What you are asked to do:
Transcribe all records exactly; omit pictures.

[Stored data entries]
****

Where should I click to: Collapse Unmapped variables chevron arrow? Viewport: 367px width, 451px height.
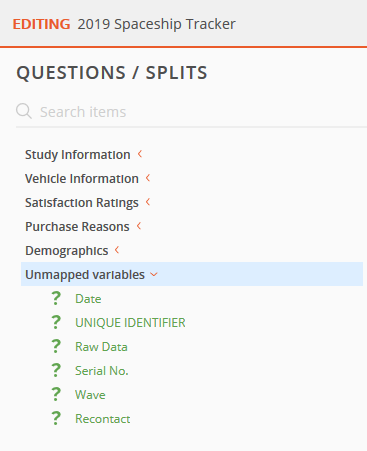(x=154, y=275)
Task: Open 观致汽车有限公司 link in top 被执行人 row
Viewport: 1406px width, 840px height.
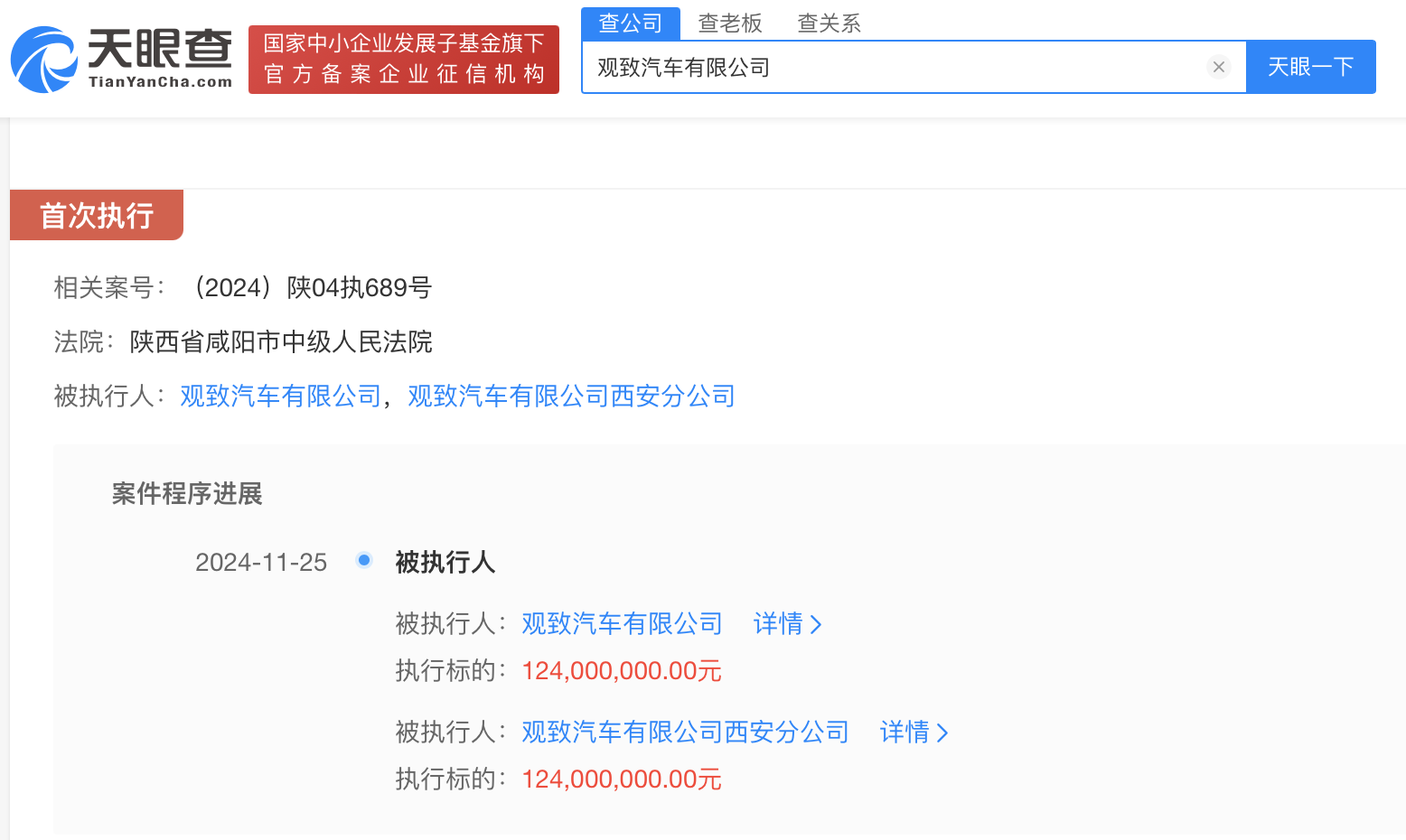Action: point(280,397)
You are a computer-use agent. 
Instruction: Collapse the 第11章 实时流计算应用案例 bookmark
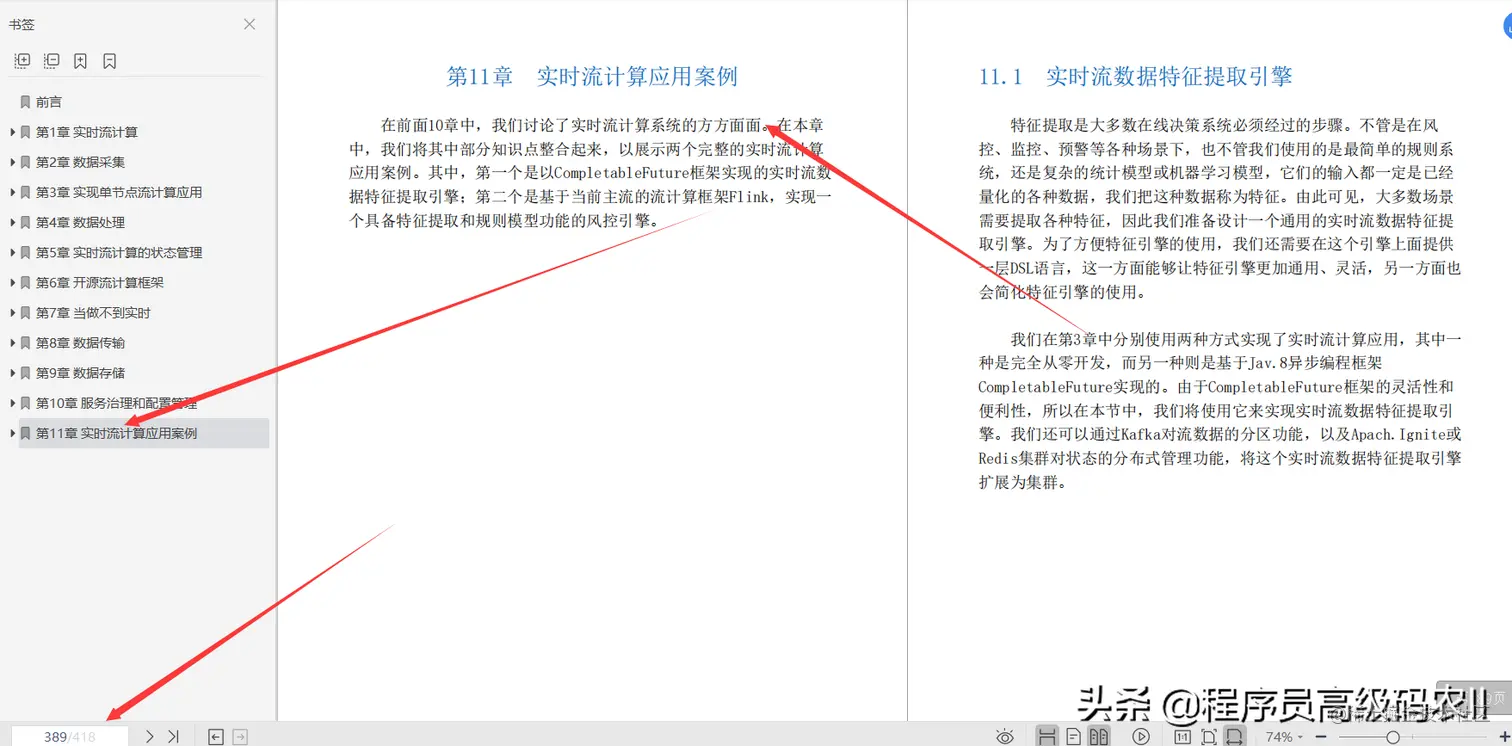(x=12, y=433)
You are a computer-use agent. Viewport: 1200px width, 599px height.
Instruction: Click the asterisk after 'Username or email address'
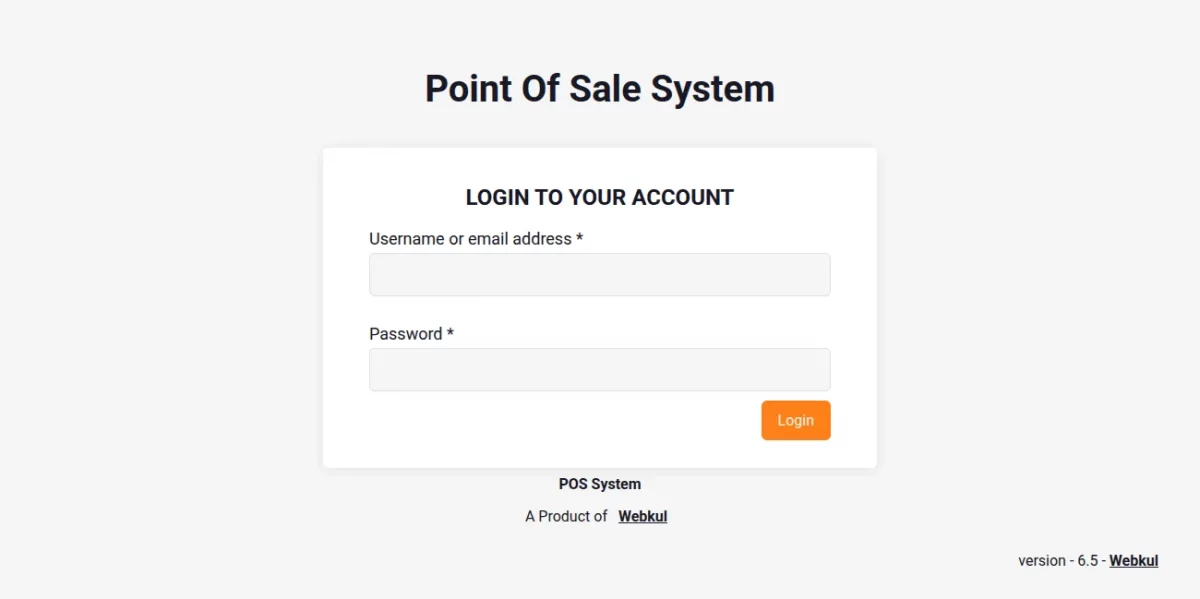tap(578, 238)
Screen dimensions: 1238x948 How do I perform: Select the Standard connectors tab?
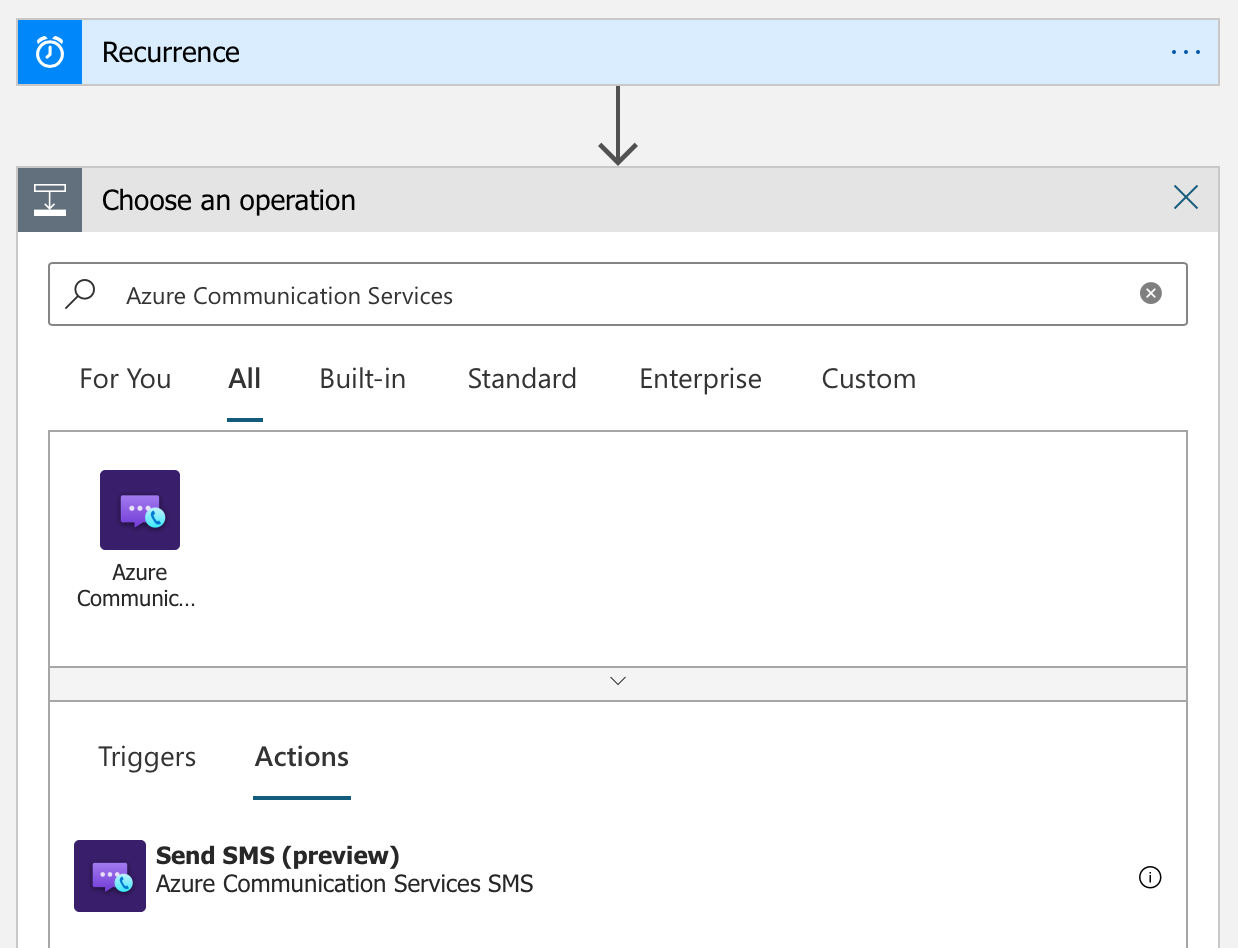pos(521,379)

****

Answer for the task:
Where should I click to: Collapse Unmapped variables chevron arrow? Viewport: 367px width, 451px height.
(x=154, y=275)
Task: Open 观致汽车有限公司 link in top 被执行人 row
Viewport: 1406px width, 840px height.
Action: point(280,397)
You are a computer-use agent. 
Instruction: Collapse the 第11章 实时流计算应用案例 bookmark
(x=12, y=433)
You are a computer-use agent. Viewport: 1200px width, 599px height.
Instruction: Click the asterisk after 'Username or email address'
tap(578, 238)
Screen dimensions: 1238x948 How do I perform: Select the Standard connectors tab?
pos(521,379)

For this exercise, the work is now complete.